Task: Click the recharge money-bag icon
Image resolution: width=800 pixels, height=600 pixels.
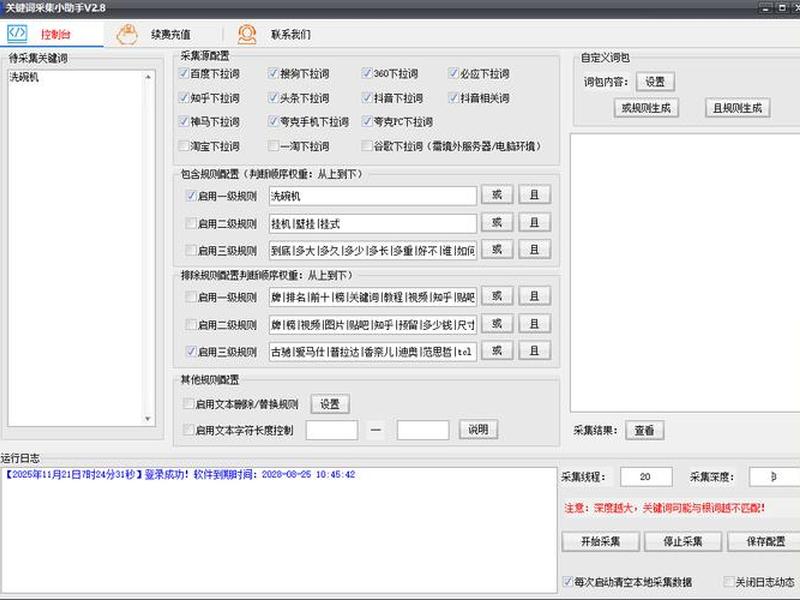Action: [x=127, y=34]
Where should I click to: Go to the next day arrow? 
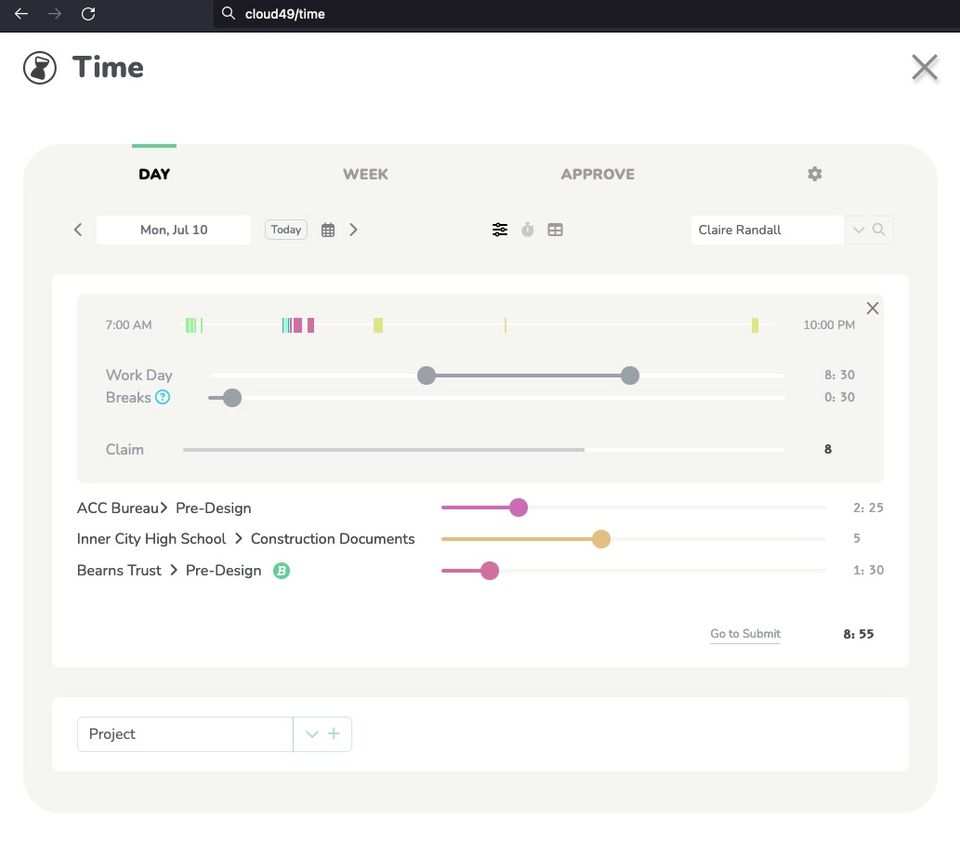click(353, 230)
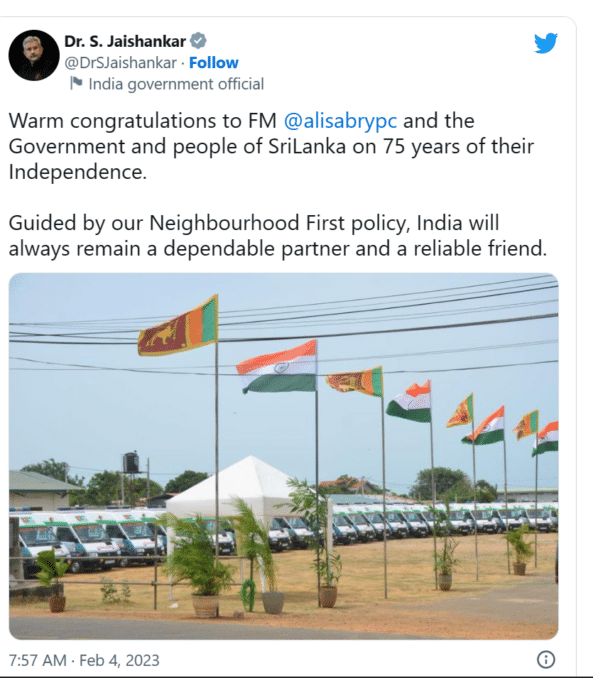
Task: Open the @alisabrypc mention link
Action: coord(340,121)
○ ○ ○ ○ ○ ○ ○
■ What needs to be done: Return every line of the records above word for word, leaving out the pictures.

■ Answer for the task:
Task: Click the recharge money-bag icon
Image resolution: width=800 pixels, height=600 pixels.
Action: [x=127, y=34]
Where should I click to: Go to the next day arrow? 
click(353, 230)
Task: Open the @alisabrypc mention link
Action: coord(340,121)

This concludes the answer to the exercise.